• _WHAT YOU HAVE TO DO_
Repeat every entry in full. Match each line exactly.

• _DATA TO USE_
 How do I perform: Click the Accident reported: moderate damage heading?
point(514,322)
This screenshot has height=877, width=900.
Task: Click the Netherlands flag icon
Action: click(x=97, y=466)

• _THE ANSWER_
 How do I perform: Click the Accident reported: moderate damage heading?
point(514,322)
This screenshot has height=877, width=900.
Task: Click the Netherlands flag icon
Action: click(x=97, y=466)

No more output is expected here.